有趣的是,在我们的 parse  方法的作用下,两个文件被创建:分别是 Books 和 Resources,这两个文件中有URL的页面内容。

6. 提取数据
Scrapy使用XPath selector的机制,基于XPath的表达式。XPath资源:
现在我们尝试从网页中提取数据。 你可以在控制台输入 response.body, 检查源代码中的 XPaths 是否与预期相同。然而,检查HTML源代码是件很枯燥的事情。使用Google Chrome的Inspect Element功能,而且可以提取元素的XPath。检查源代码后,你会发现我们需要的数据在一个 <ul>元素中,而且是第二个<ul>。 我们可以通过如下命令选择每个在网站中的 <li> 元素,修改spiders下的dmoz_spider.py文件:
from scrapy.spider import BaseSpider
from scrapy.selector import HtmlXPathSelector

class DmozSpider(BaseSpider):
    name = "dmoz"
    allowed_domains = ["dmoz.org"]
    start_urls = [
        "http://www.dmoz.org/Computers/Programming/Languages/Python/Books/",
        "http://www.dmoz.org/Computers/Programming/Languages/Python/Resources/"

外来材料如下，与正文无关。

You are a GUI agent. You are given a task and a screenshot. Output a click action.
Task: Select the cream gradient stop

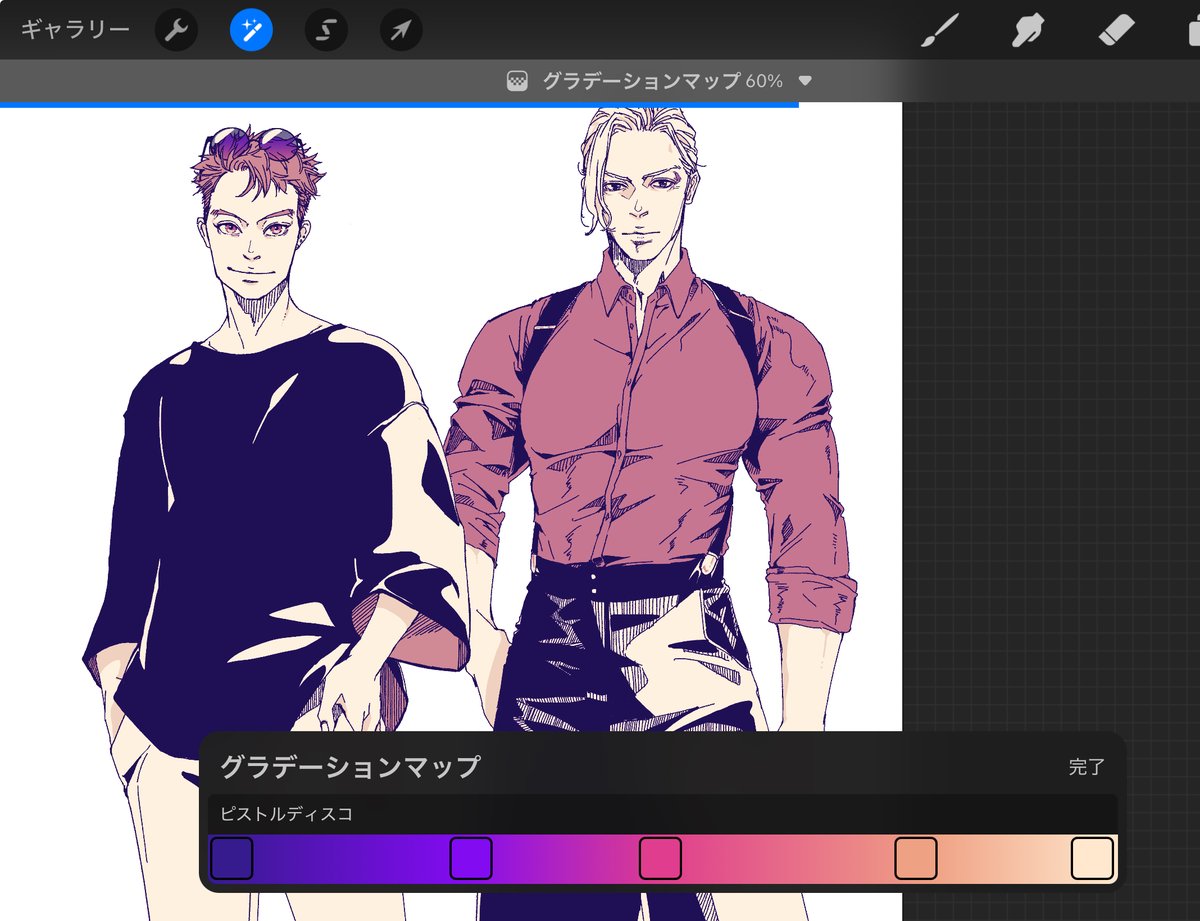[x=1092, y=858]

    def parse(self, response):
        hxs = HtmlXPathSelector(response)
        sites = hxs.select('//fieldset/ul/li')
        #sites = hxs.select('//ul/li')
        for site in sites:
            title = site.select('a/text()').extract()
            link = site.select('a/@href').extract()

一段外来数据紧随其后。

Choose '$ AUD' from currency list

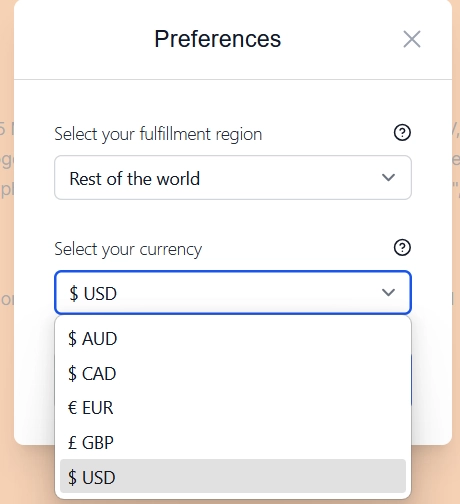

            desc = site.select('text()').extract()
            #print title, link, desc
            print title, link

再次抓取dmoz.org:
root@qing-ubuntu:/home/qing/tutorial/tutorial# scrapy crawl dmoz
2013-07-06 15:44:04-0400 [scrapy] INFO: Scrapy 0.16.5 started (bot: tutorial)
2013-07-06 15:44:04-0400 [scrapy] DEBUG: Enabled extensions: LogStats, TelnetConsole, CloseSpider, WebService, CoreStats, SpiderState
2013-07-06 15:44:04-0400 [scrapy] DEBUG: Enabled downloader middlewares: HttpAuthMiddleware, DownloadTimeoutMiddleware, UserAgentMiddleware, RetryMiddleware, DefaultHeadersMiddleware, RedirectMiddleware, CookiesMiddleware, HttpCompressionMiddleware, ChunkedTransferMiddleware, DownloaderStats
2013-07-06 15:44:04-0400 [scrapy] DEBUG: Enabled spider middlewares: HttpErrorMiddleware, OffsiteMiddleware, RefererMiddleware, UrlLengthMiddleware, DepthMiddleware
2013-07-06 15:44:04-0400 [scrapy] DEBUG: Enabled item pipelines: 
2013-07-06 15:44:04-0400 [dmoz] INFO: Spider opened
2013-07-06 15:44:04-0400 [dmoz] INFO: Crawled 0 pages (at 0 pages/min), scraped 0 items (at 0 items/min)
2013-07-06 15:44:04-0400 [scrapy] DEBUG: Telnet console listening on 0.0.0.0:6023
2013-07-06 15:44:04-0400 [scrapy] DEBUG: Web service listening on 0.0.0.0:6080
2013-07-06 15:44:06-0400 [dmoz] DEBUG: Crawled (200) <GET http://www.dmoz.org/Computers/Programming/Languages/Python/Resources/> (referer: None)
[u'Computers: Programming: Resources'] [u'/Computers/Programming/Resources/']
[u'Free Python and Zope Hosting Directory'] [u'http://www.oinko.net/freepython/']
[u"O'Reilly Python Center"] [u'http://oreilly.com/python/']
[u"Python Developer's Guide"] [u'http://www.python.org/dev/']
[u'Social Bug'] [u'http://win32com.goermezer.de/']
[u"eff-bot's Daily Python URL"] [u'http://www.pythonware.com/daily/']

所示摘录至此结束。